To be sure, many Americans will disagree with the Court’s decision today. That would be true no matter how the Court decided this case. Both sides on the abortion issue believe sincerely and passionately in the rightness of their cause. Especially in those difficult and fraught circumstances, the Court must scrupulously adhere to the Constitution’s neutral position on the issue of abortion.

Since 1973, more than 20 Justices of this Court have now grappled with the divisive issue of abortion. I greatly respect all of the Justices, past and present, who have done so. Amidst extraordinary controversy and challenges, all of them have addressed the abortion issue in good faith after careful deliberation, and based on their sincere understandings of the Constitution and of precedent. I have endeavored to do the same.
════════════════
### TASK 1
Answer these about the passage on the Court's abortion decision:
(a) Since what year have Justices of the Court grappled with abortion?
(b) How many Justices does the passage say have done so?
(c) What position does the passage say the Constitution takes on abortion?
### TASK 2
How would you carry on the passage on the Court's abortion decision from where it stops?
The lines after this point are not needed.

### INFORMATION SHOWN
════════════════
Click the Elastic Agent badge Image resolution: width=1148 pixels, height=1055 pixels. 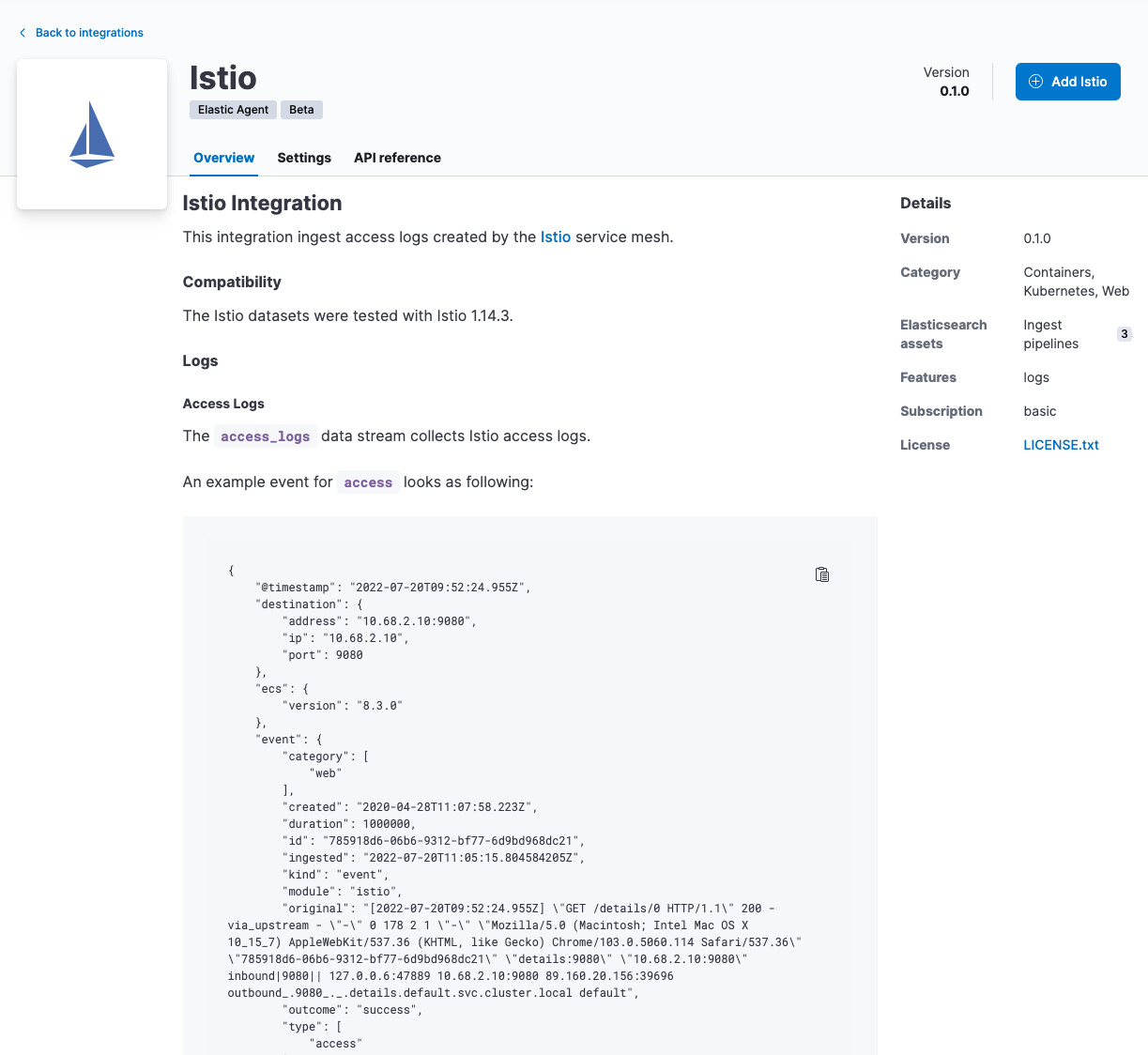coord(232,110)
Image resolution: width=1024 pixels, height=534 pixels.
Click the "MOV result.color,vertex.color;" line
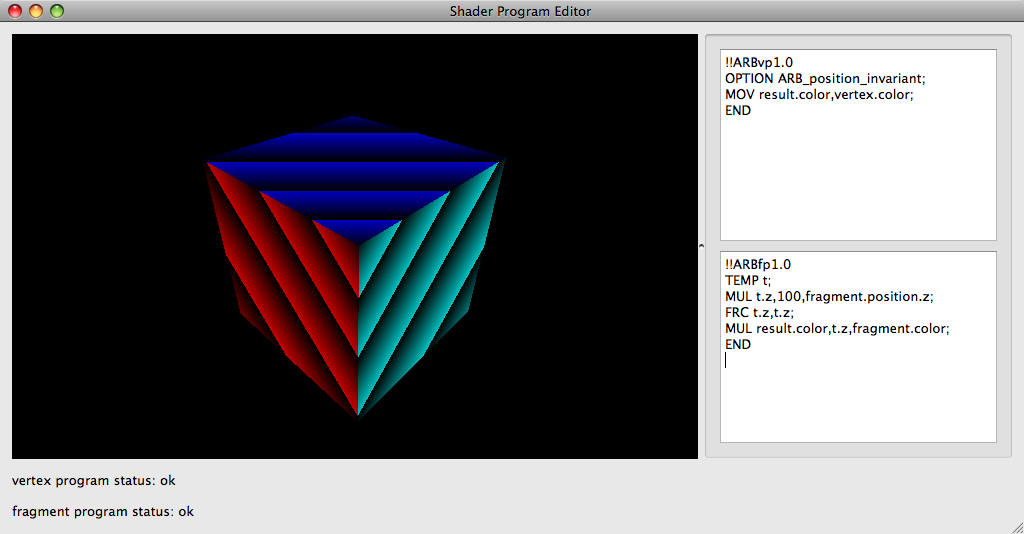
════════════════
### TASK RESPONSE 1
(a) 1973
(b) More than 20
(c) A neutral position

### TASK RESPONSE 2
In my judgment, on the issue of abortion, the Constitution is neither pro-life nor pro-choice. The Constitution is neutral, and this Court likewise must be scrupulously neutral. The Court today properly heeds the constitutional principle of judicial neutrality and returns the issue of abortion to the people and their elected representatives in the democratic process.


  1. The Court’s opinion today also recounts the pre-constitutional common-law history in England. That English history supplies background information on the issue of abortion. As I see it, the dispositive point in analyzing American history and tradition for purposes of the Fourteenth Amendment inquiry is that abortion was largely prohibited in most American States as of 1868 when the Fourteenth Amendment was ratified, and that abortion remained largely prohibited in most American States until Roe was decided in 1973.
  2. In his dissent in Roe, Justice Rehnquist indicated that an exception to a State’s restriction on abortion would be constitutionally required when an abortion is necessary to save the life of the mother. See Roe v. Wade, 410 U. S. 113, 173 (1973). Abortion statutes traditionally and currently provide for an exception when an abortion is necessary to protect the life of the mother. Some statutes also provide other exceptions.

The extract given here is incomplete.